Khala admits that he did experience pandemic guilt more especially because no one within his immediate family succumbed to the virus. “I got to see a lot of people experience the pandemic guilt, mostly during the lockdown adjusted level five last year. I thank God that my family and I did not experience the devastating impact of the virus,” he says.

Mavumengwana says that we should not shame individuals who still have jobs and are financially well off  as many of them worked hard to buffer the effects of the pandemic. “If you have been putting money aside for many years we can’t guilt trip you for having money during the pandemic. We can’t be mad that you have a job because usually those people worked hard to get those positions,” she says.

“The one thing that is common to humans are periods of adversity. Just because I didn’t lose anything in this crisis it doesn’t mean I don’t relate to loss or that I am immune from it. There is a balance of joy and adversity in life – it’s part of the human experience, and it is going to happen to all of us,” she says.

Mavumengwana further believes that more than guilt, this season of the pandemic should be the birthplace for empathy and human connection. “When our time to express an adversity comes we would want it to be sunshine in someone else’s world. If they have the capacity to help someone who is going through it. We don’t all want to not have resources; otherwise who is going to pull who through out of a bad place,” she says.

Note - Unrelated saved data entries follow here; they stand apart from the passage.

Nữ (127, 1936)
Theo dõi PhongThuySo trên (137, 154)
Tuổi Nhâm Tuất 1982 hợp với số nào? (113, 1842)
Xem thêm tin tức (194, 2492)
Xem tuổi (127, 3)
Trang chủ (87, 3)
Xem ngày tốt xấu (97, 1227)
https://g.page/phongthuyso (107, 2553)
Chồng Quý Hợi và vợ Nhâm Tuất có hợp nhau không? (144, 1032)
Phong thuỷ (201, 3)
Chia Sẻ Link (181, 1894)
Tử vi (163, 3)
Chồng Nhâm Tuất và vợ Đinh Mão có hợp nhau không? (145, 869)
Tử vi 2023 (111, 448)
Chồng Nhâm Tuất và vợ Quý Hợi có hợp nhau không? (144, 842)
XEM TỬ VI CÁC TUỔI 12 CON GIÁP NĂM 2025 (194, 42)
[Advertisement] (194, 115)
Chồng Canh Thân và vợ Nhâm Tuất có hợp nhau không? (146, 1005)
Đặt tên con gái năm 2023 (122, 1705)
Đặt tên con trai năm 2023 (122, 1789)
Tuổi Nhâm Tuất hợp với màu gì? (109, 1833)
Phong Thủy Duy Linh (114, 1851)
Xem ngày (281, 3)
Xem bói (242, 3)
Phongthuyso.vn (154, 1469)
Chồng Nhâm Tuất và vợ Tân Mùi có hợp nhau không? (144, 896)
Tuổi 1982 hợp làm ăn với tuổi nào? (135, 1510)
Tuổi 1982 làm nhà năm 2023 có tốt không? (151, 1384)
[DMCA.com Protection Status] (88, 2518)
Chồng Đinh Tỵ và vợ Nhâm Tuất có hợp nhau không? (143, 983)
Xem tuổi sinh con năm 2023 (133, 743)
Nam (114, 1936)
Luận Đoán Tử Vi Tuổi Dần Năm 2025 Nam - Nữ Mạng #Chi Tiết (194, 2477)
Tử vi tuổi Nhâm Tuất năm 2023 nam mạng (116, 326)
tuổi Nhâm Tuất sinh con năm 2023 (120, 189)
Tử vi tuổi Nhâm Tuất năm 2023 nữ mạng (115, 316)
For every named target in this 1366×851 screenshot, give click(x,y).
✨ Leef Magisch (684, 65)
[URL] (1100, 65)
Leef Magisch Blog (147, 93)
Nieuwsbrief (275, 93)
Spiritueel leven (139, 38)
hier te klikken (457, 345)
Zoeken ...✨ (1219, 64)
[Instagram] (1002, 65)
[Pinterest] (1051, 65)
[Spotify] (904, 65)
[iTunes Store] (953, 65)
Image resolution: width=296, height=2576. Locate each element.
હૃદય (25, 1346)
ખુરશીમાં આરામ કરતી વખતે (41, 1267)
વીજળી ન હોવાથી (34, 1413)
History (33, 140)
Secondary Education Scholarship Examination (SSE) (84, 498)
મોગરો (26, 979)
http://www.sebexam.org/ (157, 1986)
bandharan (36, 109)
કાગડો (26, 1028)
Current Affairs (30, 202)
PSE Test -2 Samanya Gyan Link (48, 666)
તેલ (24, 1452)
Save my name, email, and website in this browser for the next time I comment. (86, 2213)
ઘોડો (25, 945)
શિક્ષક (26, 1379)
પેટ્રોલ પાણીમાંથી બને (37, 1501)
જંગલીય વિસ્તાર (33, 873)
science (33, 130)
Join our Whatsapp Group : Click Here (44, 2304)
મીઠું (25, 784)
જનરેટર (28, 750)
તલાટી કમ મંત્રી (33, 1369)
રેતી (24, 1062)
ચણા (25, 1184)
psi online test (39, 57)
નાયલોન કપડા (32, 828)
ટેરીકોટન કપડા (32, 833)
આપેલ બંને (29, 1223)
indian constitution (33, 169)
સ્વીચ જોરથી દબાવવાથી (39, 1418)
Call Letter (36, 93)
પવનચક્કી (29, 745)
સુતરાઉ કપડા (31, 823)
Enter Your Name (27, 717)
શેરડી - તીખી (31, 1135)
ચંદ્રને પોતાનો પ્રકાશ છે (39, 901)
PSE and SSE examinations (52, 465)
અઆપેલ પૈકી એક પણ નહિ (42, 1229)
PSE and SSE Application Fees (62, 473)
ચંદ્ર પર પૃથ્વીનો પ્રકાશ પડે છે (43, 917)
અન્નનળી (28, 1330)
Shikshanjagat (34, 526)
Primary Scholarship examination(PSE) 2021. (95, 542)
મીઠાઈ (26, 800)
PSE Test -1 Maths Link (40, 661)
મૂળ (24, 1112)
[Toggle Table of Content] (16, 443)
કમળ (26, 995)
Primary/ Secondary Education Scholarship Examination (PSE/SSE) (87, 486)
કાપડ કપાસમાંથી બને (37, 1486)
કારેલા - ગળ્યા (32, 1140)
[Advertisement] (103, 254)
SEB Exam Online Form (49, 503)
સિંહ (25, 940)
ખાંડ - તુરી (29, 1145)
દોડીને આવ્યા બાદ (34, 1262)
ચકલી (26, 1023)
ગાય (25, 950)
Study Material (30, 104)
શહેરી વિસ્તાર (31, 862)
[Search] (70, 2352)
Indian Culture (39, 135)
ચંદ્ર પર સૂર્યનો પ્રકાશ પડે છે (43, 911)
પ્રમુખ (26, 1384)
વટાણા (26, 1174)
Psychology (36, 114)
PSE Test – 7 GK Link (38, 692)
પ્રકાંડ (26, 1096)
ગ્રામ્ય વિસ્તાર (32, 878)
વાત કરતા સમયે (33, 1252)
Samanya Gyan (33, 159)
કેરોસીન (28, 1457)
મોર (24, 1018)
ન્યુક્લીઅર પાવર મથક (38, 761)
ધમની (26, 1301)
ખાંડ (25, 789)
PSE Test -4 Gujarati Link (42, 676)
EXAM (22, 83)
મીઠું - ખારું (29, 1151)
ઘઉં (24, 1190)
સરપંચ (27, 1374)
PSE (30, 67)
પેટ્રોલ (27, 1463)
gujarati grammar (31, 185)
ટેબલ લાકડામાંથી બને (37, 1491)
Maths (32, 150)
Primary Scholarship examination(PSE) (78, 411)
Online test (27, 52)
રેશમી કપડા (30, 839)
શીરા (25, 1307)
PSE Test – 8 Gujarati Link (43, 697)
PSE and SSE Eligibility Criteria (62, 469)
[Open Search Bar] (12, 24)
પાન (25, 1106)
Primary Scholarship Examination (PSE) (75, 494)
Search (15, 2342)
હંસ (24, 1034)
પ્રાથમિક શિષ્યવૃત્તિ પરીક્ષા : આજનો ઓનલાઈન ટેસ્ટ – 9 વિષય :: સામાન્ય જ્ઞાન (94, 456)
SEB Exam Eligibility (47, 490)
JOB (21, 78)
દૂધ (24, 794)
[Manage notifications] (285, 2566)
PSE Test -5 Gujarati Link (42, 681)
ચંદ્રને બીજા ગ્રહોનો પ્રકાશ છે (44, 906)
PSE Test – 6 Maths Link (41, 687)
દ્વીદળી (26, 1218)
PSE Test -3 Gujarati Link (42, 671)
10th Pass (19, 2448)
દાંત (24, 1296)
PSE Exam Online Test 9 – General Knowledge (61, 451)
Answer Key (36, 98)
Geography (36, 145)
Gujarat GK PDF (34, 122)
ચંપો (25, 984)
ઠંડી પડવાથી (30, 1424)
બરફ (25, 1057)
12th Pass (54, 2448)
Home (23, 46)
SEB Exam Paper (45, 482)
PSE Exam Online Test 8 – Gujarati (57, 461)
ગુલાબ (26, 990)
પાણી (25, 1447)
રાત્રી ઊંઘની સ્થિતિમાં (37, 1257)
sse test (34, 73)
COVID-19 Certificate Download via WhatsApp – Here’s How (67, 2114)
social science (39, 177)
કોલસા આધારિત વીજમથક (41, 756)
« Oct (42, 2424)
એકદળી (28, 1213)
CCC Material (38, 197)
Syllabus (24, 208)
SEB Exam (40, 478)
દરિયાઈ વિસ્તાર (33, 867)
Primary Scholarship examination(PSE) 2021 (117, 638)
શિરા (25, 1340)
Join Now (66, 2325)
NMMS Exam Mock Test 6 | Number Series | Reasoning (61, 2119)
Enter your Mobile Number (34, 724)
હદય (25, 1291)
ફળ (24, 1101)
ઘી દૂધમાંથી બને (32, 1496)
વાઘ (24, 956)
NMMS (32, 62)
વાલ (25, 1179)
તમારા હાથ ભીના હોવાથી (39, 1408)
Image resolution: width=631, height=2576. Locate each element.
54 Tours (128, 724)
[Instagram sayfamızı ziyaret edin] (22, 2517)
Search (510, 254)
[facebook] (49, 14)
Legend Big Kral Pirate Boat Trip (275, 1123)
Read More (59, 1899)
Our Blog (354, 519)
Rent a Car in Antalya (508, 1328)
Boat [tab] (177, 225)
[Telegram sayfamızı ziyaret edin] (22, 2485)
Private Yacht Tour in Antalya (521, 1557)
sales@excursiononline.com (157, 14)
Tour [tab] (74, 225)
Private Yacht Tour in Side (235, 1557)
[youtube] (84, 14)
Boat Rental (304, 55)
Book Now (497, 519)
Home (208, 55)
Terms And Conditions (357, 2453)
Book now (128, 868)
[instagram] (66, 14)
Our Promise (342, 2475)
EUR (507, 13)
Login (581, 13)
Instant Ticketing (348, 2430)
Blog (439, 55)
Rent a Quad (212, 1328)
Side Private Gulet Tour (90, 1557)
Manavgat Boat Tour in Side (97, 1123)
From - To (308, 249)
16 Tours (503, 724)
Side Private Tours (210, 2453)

Khala says that when he is overwhelmed by feelings of guilt he is reminded of why he started to resist the urge for comparison. “Asking myself why I started helps me question my mission and where I am. As well as to be realistic about my goals by understanding that no two people are the same,” he says

“Some techniques to minimise guilt is to participate in the experience that another person is going through and to have compassion for yourself by eliminating comparative suffering”, says Mavumengwana.